A few days before he was hanged, Ehsan Fattahian, wrote in a public letter about the sufferings that shake the conscience of every free human being. We believe that no one can write better than Ehsan about the sufferings that were inflicted on him in the torture chambers of the Islamic Republic of Iran. On the eleventh anniversary of his execution on the path to freedom and equality, we review his suffering and cherish his memory.
…..I have never been afraid of death, even now that I feel it next to me in the closest space and the most intimate time. I smell it and realize it, because it is a long-standing acquaintance with this nation and land…….
I came to the world in the city of Kermanshah. Its greatness is on lips of my compatriots and it has been the cradle of my homeland civilization. My mind wandered to understand discrimination and injustice. I realized it from the depths of my soul that was an expression of oppression……But it is a pity that they had blocked the space and had suppressed the demand for justice. I did not find a way inside. I moved beyond artificial boundaries to another place: “I became Komala Peshmerga”. The longing to find myself and my identity I have been deprived pushed me to that path. Getting away from home as a child was painful and difficult, but it never cut me off from my hometown. I was going home once in a while to meet it again and to refresh my memories. Once, “they” made the meeting bitter. They arrested me and threw me in a cage.
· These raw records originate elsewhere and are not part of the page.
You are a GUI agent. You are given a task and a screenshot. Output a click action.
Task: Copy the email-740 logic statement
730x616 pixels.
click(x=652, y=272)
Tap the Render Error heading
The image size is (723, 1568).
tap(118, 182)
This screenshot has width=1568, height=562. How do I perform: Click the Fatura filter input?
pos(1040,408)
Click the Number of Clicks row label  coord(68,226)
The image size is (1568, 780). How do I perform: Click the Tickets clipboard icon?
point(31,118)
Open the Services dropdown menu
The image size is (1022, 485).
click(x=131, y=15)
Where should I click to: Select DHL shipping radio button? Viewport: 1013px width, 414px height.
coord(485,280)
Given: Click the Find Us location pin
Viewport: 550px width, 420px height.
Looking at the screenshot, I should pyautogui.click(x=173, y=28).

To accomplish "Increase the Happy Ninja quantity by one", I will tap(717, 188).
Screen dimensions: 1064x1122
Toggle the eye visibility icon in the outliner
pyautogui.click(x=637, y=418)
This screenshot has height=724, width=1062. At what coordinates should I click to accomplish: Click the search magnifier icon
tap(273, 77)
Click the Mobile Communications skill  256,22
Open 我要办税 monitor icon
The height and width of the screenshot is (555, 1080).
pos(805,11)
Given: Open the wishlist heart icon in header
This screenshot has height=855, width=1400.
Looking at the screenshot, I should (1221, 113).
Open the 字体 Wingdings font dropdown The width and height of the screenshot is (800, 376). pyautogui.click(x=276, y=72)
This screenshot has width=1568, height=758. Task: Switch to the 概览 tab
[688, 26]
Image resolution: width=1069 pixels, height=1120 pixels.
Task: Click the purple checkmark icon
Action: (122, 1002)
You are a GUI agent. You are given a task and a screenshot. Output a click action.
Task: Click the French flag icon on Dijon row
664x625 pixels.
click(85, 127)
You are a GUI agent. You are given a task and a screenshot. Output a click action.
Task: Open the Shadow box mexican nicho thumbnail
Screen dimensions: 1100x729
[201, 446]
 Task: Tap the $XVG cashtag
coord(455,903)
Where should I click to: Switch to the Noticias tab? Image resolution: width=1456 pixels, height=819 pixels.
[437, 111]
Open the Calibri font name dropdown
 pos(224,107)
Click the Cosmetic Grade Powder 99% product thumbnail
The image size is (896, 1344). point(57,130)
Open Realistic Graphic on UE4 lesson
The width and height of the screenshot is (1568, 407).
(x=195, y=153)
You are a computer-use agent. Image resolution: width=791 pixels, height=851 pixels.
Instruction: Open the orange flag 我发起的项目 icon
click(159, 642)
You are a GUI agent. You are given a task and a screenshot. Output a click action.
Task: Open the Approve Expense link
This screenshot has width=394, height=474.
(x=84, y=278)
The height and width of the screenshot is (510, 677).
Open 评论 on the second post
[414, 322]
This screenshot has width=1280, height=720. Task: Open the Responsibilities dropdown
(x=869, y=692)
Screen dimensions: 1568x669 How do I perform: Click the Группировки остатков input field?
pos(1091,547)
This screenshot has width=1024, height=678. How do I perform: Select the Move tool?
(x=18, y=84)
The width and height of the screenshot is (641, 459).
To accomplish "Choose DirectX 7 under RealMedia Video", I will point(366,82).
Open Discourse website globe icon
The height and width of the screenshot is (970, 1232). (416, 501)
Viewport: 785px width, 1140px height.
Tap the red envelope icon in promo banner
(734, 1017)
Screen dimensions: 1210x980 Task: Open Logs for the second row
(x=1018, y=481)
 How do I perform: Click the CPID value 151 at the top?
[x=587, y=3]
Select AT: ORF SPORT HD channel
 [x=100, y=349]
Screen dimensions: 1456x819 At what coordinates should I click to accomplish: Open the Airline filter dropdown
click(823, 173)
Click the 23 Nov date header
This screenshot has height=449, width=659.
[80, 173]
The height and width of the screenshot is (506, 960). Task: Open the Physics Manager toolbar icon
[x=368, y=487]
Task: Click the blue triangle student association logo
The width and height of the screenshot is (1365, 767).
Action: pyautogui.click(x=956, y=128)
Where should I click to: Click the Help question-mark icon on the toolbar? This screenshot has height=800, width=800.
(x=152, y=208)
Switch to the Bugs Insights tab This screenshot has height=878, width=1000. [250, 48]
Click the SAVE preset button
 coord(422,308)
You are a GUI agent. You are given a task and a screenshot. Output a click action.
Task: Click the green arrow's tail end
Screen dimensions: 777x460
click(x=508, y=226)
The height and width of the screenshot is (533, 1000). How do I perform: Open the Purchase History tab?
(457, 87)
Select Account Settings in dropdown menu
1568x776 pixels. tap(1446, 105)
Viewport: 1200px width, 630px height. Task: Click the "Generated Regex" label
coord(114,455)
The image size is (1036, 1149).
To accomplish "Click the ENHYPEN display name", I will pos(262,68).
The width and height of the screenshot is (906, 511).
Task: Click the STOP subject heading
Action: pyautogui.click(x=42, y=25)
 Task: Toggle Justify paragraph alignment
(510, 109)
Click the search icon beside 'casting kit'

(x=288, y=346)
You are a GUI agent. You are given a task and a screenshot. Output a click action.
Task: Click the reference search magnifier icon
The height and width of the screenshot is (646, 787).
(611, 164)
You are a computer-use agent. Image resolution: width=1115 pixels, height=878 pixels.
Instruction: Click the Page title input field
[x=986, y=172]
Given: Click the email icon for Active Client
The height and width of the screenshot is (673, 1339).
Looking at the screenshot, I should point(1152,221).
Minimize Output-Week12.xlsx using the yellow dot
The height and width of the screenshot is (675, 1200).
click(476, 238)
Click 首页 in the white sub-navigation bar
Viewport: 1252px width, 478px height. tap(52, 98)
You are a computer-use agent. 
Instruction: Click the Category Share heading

From the very beginning, with the humanitarian reception!!! of my captors, I realized that the same tragic and sad fate awaits the companions and followers of this path: torture, prosecution, heavily influenced court, a completely unjust and political verdict, and finally death ……
Let me be more familiar: After being arrested in Kamyaran on 29/4/1387 (19.07.2008) and after being a guest!!!! in the intelligence office of that city for a few hours, I had the thick bracelet and blindfold which made impossible for me to move and see around. A person who introduced himself as the deputy prosecutor started asking a series of irrelevant questions and full of false accusations (It should be noted that any judicial interrogation in an environment other than the prosecutor’s office and the court is strictly prohibited by law). Thus, the first round of my many interrogations came to an end. That night, I was transferred to the Kurdistan Province Intelligence Office in Sanandaj. They experienced the real banquet there: dirty cell with an unpleasant toilet and blankets that have probably not been washed and cleaned for decades. From then on, the lower corridor and the interrogation rooms, with a barrage of beatings and excruciating torture, became an endless, three-month sequence day and night. The interrogators made strange accusations during these three months in order to improve their professional status and in the pursuit of a few insignificant and worthless things. They believed in their lying better than anyone else. They tried to prove the accusation with various methods that I had taken part in an armed operation.
But the only provable points were membership in Komala and propaganda against the regime….The First Branch of the Islamic Revolutionary court of Sanandaj sentenced me to 10 years in prison in exile. Iran’s administrative and political structure has always been plagued by centralism. But in my case they apparently intended to decentralize the judiciary. Recently, the authority and jurisdiction to appeal the verdicts of political defendants at the highest level – even execution – has been taken from the Supreme Court and handed over to the provincial courts of appeal. After the objection of the Kamyaran prosecutor to the initial sentence and finally to the surprise and contrary to the case law and domestic law of Iran, the Fourth Branch of the Court of Appeal of Kurdistan Province turned the sentence of 10 years imprisonment into death. Pursuant to Article 258 of the Code of Criminal Procedure, courts of appeal are only allowed to aggravate a preliminary sentence if the sentence is less than the minimum sentence prescribed by law. According to the prosecutor’s request, the accusation of Moharebeh (enmity with God) is at least one year imprisonment in this case. Comparing the 10-year imprisonment in exile and even a death sentence with this minimum sentence proves this judgment illegal and politically motivated.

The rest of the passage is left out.